James Karinchak, RP, Cleveland (High-A): Part of what makes the Indians such a good organization is their ability to develop pitching, and Karinchak is a perfect example. A ninth-round pick out of Bryant College last year – two rounds after Eli Morgan, another ascendant pitcher at High-A – Karinchak is a two-pitch, swing-and-miss right-handed reliever, with a mid-90s fastball and power curveball. In 20 1/3 innings this season, he has struck out 35 and allowed just one run.

Peter Alonso, 1B, New York Mets (Double-A): There’s not much depth in the Mets’ system, so the breakout of Alonso has been more than welcome. The power is great and all – and it’s very real. His patience excites Mets development people even more. Alonso’s .453 on-base percentage ranks ninth in all the minor leagues. He’s not a good first baseman and doesn’t project to be, but if you’re getting on base at that clip and slugging nearly .600 to boot, that’s a first-world problem.

Fernando Tatis Jr., SS, San Diego (Double-A): Scouts and player-development people are almost universal in their agreement that the best farm system in the game today belongs to the Padres. It’s as much about the depth and upside as it is present-day excellence, though players like Tatis combine the now and future. In April, he looked overwhelmed, a 19-year-old struggling at Double-A. Then he slashed .336/.414/.639 in May. And in five June games, he’s at .444/.474/.500. Should Toronto summon Guerrero, Tatis is in line to be the No. 1 prospect in baseball going into 2019.

Garrett Whitlock, SP, New York Yankees (High-A): Another great arm in a system full of them, Whitlock has a fastball that runs up to 96, a plus slider and command of both. Even better, said one scout, is Whitlock’s attitude: He pitches with a mean streak, which, at 6-foot-5, makes him all the more intimidating. In 10 starts between Low-A and High-A, Whitlock has a 1.01 ERA and 62 strikeouts against 11 walks over 53 2/3 innings. Not bad for an 18th-round pick last year out of Alabama-Birmingham.

Cristian Javier, SP, Houston (Low-A): On fastball alone, Javier looks ordinary, a right-hander who sits 89 to 93 mph. Then he unleashes his curveball and slider and changeup, all of which flash plus on the right day, and you get what he’s done: 74 strikeouts in 43 1/3 innings. It’s typical for the Astros’ organization, which at every level from Low-A to the major leagues is averaging an incredible 10-plus strikeouts per nine innings. Whatever the criticisms of the Astros as an organization may be, it’s undeniable that they know how to develop pitching.

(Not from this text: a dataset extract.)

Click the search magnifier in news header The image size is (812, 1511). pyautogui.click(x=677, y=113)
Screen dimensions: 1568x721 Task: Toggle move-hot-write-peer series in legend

Sixto Sanchez, SP, Philadelphia (High-A): Sanchez isn’t much to behold physically at 6-foot, 185 pounds. Put a baseball in his right hand and the magic begins. Sanchez regularly hits 100 mph with his fastball, and his curveball and changeup are above-average pitches, too. “The next Yordano Ventura,” one scout opined. That may be selling him short. With Forrest Whitley out following a PED suspension, Kopech running into issues, Brent Honeywell undergoing Tommy John surgery, Hunter Greene facing some ups and downs and Mitch Keller looking very good but not dominant like Sanchez, there’s an argument to be made that Sixto is the best pitching prospect in the minor leagues.